◆ INSTRUÇÕES DE TRABALHO:
- a) Segundo o texto sobre o capítulo "O Delírio", qual era o nome do gato de Brás Cubas?
- b) Prolongue o texto sobre o capítulo "O Delírio" a partir do ponto em que ele termina.

◆ TEXTO DE APOIO:
====
A origem dos séculos era o destino. Lá, Cubas conversou com a Natureza, ou Pandora, "um vulto imenso", que "tinha a vastidão das formas selváticas, e tudo escapava à compreensão do olhar humano". Preciso ignorar o diálogo dos dois para chegar ao trecho em que Natureza, ou Pandora, segura Cubas pelos cabelos e mostra a ele "uma redução dos séculos", um desfile inexorável da História, que passava sob os pés de Brás Cubas. Os séculos desfilavam num turbilhão, e para descrever isto "seria preciso fixar o relâmpago". Cubas foi espectador de tudo o que o mundo havia vivido e, em algum momento, sem que percebesse, já não estava nas mãos de Natureza, ou Pandora, mas no dorso daquele hipopótamo, que o conduzia ainda mais rápido, só que agora em direção ao último dos séculos. O último!
Quanto mais próximo do fim, mais rápido os séculos passavam por Cubas: "A marcha era tal que escapava a toda a compreensão; ao pé dela o relâmpago seria um século". Então as coisas começaram a ficar confusas e "um nevoeiro cobriu tudo - menos o hipopótamo que ali me trouxera". O bicho começou a diminuir; diminuiu até ficar do tamanho de um gato. E era mesmo um gato, que brincava com uma bolinha de papel à porta do quarto onde Brás Cubas teve este delírio, "O Delírio", capítulo VII de Memórias Póstumas de Brás Cubas. Era o gato do delirante e ele se chamava Sultão.
Memórias Póstumas de Brás Cubas é um dos nossos melhores romances e "O Delírio" talvez seja o melhor capítulo dele. A primeira vez que o leitor viaja às costas do hipopótamo é nada menos que incrível, sobretudo quando esta primeira vez acontece na adolescência. Foi meu romance predileto por algum tempo, e hoje está na minha lista dos mais-mais.
====
◆ DADOS FORNECIDOS:
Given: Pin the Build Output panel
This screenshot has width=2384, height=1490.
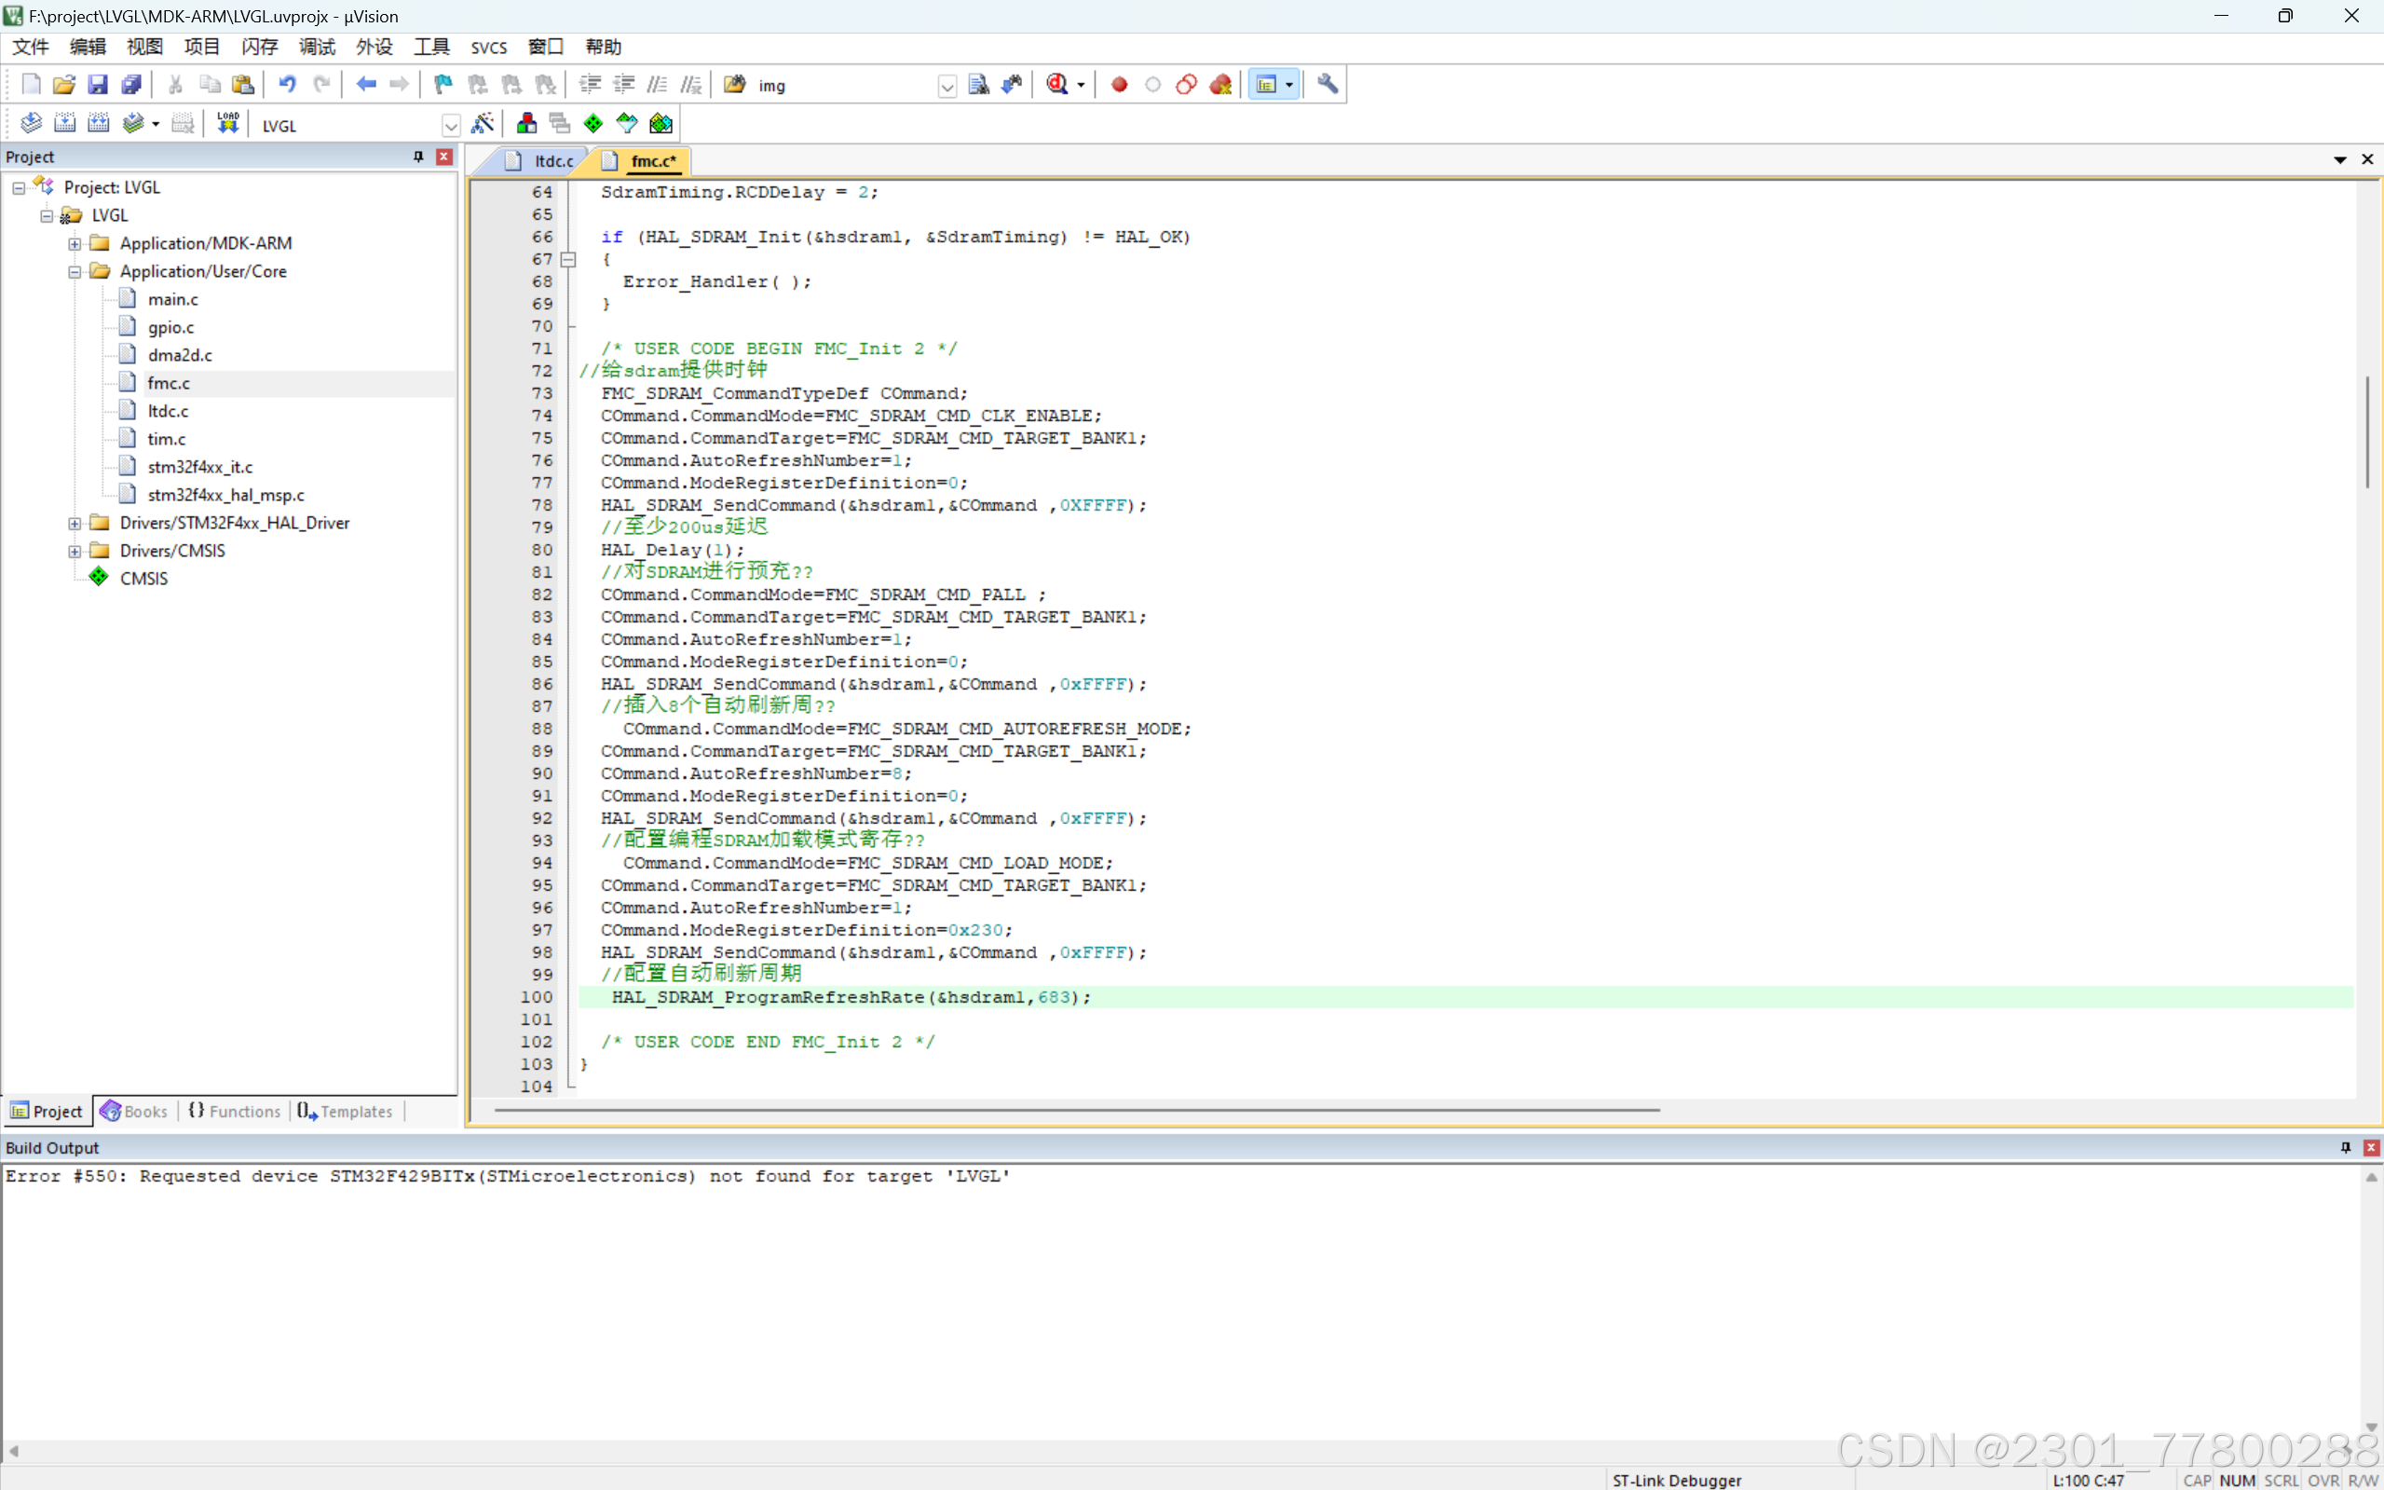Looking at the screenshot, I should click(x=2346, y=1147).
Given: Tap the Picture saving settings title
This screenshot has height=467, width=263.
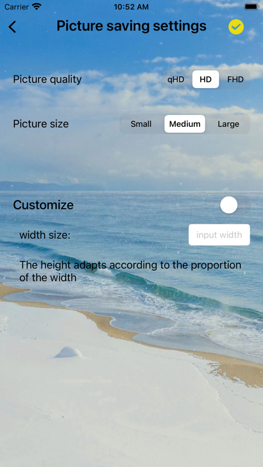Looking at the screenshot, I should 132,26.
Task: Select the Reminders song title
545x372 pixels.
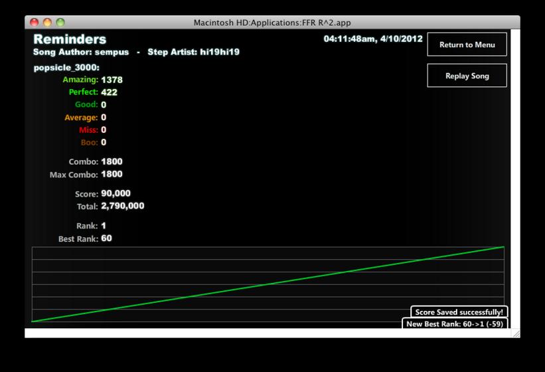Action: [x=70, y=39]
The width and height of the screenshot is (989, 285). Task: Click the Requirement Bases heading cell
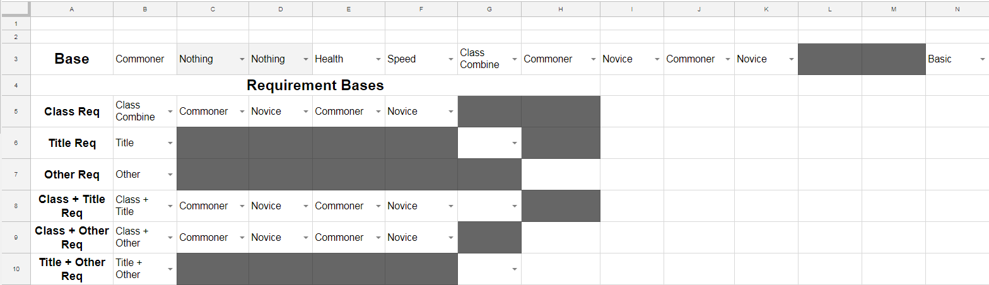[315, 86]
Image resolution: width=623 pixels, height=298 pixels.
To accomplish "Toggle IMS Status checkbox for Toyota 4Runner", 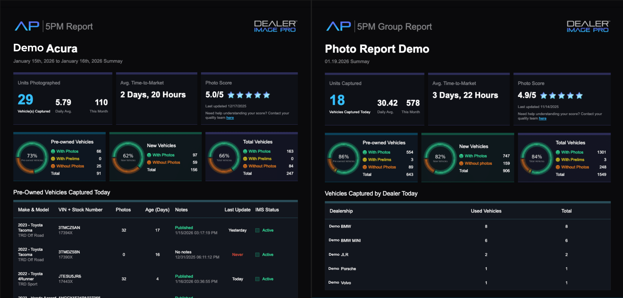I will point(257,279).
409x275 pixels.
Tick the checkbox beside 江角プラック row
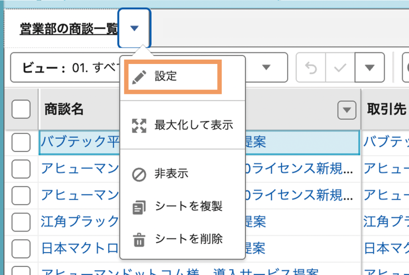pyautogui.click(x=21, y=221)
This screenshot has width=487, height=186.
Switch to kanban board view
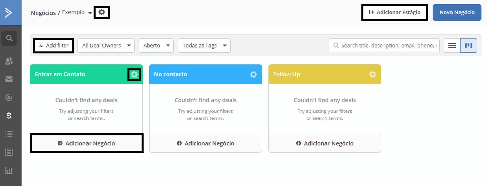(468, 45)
====
◆ RESPOSTAS POR TAREFA:
- a) Sultão.

- b)
Uma coisa, contudo, me deixa intrigado. Sultão, o gato, só é mencionado uma singular e mísera vez em toda a história. Sultão sequer estava entre os onze amigos que presenciaram o enterro de Cubas. Do além, Brás Cubas, o defunto autor, conta a vida que teve para matar o tédio e nunca, nunca fala do pobre gato, senão no capítulo VII. Não era um hipopótamo que o acompanhava ao fim dos séculos, era Sultão que brincava à porta da alcova. Leia o romance. Você não vai achar uma palavra sobre o bichinho, senão estas:
"(...) um nevoeiro cobriu tudo, - menos o hipopótamo que ali me trouxera, e que aliás começou a diminuir, a diminuir, a diminuir, até ficar do tamanho de um gato. Era efetivamente um gato. Encarei-o bem; era o meu gato Sultão, que brincava à porta da alcova, com uma bola de papel..."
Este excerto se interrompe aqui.